## DIRECTIONS FOR THIS TASK:
Exact repetition, please: start with the line where "Viewport: 1280px width, 960px" appears and stop after the final line of the records.

## INPUT DATA:

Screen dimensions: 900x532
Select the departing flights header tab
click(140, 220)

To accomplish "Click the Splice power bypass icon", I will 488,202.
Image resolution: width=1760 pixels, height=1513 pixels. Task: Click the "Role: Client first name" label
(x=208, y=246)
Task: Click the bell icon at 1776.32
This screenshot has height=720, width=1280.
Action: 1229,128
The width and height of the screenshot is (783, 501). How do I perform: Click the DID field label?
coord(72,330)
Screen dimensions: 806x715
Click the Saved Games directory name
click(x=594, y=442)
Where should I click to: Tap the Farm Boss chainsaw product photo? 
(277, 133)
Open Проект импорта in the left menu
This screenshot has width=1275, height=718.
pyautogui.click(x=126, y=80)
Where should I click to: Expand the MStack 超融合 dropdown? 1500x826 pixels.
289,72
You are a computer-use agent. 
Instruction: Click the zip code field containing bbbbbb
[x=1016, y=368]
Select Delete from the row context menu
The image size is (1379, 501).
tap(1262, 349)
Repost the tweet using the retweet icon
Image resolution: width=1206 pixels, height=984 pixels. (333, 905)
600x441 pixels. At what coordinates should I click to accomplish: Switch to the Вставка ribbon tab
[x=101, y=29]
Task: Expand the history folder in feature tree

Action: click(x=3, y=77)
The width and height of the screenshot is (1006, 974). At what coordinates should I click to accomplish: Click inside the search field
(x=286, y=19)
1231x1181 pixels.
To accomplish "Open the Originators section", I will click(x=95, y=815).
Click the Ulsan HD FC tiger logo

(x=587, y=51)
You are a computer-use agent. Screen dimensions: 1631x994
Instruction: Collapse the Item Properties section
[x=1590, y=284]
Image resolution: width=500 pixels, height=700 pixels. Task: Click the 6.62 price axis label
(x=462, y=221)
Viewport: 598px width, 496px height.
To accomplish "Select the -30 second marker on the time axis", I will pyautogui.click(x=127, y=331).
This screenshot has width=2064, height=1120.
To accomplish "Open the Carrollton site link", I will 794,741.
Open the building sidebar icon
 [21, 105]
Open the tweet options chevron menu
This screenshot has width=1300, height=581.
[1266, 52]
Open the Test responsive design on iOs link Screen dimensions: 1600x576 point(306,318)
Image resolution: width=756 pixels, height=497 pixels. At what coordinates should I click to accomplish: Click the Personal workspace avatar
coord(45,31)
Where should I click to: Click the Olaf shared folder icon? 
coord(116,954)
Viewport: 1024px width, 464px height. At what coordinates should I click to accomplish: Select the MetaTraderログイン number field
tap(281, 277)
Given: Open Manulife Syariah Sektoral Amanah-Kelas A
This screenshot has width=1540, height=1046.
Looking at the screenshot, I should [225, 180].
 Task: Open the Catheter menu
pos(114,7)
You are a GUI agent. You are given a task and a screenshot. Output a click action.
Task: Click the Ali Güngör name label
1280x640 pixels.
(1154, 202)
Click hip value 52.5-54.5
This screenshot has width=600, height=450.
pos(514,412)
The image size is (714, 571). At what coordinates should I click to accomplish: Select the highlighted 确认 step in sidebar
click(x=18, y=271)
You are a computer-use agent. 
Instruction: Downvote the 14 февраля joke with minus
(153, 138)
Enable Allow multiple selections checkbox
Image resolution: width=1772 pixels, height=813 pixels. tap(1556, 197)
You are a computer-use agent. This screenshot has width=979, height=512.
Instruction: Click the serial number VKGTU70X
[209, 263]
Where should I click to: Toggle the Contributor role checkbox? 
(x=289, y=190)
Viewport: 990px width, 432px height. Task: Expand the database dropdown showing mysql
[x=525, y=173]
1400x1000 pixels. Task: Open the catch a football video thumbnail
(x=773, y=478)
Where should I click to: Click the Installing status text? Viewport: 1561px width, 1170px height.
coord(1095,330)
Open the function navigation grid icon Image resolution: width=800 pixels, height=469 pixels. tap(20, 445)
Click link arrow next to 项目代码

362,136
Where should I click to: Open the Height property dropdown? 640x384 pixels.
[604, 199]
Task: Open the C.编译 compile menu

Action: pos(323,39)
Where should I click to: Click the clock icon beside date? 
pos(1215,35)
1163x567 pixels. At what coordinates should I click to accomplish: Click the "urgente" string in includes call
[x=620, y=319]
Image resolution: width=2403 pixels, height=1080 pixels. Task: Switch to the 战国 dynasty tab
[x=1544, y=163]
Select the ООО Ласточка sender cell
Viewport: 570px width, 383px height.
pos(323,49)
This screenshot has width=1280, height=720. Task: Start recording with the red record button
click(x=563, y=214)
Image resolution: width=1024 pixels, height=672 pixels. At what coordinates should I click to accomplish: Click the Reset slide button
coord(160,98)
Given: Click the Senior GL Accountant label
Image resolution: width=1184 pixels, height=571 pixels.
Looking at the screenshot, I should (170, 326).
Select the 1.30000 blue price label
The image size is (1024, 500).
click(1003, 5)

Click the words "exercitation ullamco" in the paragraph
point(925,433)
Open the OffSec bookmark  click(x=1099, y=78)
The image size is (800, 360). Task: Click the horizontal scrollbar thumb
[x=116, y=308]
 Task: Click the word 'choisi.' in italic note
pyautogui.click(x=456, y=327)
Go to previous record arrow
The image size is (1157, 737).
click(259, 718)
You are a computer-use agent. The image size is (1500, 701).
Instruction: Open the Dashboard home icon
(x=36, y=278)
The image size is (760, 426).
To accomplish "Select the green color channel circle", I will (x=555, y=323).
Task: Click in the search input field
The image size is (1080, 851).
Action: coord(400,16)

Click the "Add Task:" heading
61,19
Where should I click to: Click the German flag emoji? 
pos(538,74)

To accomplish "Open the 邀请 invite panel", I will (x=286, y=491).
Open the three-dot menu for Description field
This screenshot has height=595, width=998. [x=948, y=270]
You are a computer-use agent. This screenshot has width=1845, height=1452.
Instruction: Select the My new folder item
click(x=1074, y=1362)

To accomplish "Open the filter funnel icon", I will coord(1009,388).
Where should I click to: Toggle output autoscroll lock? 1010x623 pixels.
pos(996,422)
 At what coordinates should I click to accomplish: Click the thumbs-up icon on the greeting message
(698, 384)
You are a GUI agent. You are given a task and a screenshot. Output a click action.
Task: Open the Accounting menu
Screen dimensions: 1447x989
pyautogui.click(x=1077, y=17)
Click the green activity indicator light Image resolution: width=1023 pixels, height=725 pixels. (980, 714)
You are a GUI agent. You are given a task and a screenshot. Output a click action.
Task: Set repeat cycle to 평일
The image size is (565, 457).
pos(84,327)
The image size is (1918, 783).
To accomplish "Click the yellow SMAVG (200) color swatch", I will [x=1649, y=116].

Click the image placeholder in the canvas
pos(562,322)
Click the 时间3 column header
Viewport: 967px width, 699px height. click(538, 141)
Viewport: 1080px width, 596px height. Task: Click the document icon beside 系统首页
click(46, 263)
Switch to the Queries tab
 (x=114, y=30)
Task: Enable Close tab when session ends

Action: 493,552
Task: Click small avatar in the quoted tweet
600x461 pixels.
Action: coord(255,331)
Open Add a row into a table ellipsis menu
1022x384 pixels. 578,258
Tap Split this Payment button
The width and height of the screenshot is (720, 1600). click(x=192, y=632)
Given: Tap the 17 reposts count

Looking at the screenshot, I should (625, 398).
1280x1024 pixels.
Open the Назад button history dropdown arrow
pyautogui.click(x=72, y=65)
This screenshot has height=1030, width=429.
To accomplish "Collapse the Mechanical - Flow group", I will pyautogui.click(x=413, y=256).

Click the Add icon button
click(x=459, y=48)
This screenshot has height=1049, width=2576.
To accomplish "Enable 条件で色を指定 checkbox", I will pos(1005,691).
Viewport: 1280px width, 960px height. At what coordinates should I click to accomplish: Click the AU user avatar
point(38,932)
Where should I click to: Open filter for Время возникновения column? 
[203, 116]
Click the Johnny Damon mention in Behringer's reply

## WRITTEN REPLY:
Viewport: 1280px width, 960px height. At what coordinates should I click to accomplish: Click the AU user avatar
point(38,932)
Where should I click to: Open filter for Время возникновения column? 
[203, 116]
Click the Johnny Damon mention in Behringer's reply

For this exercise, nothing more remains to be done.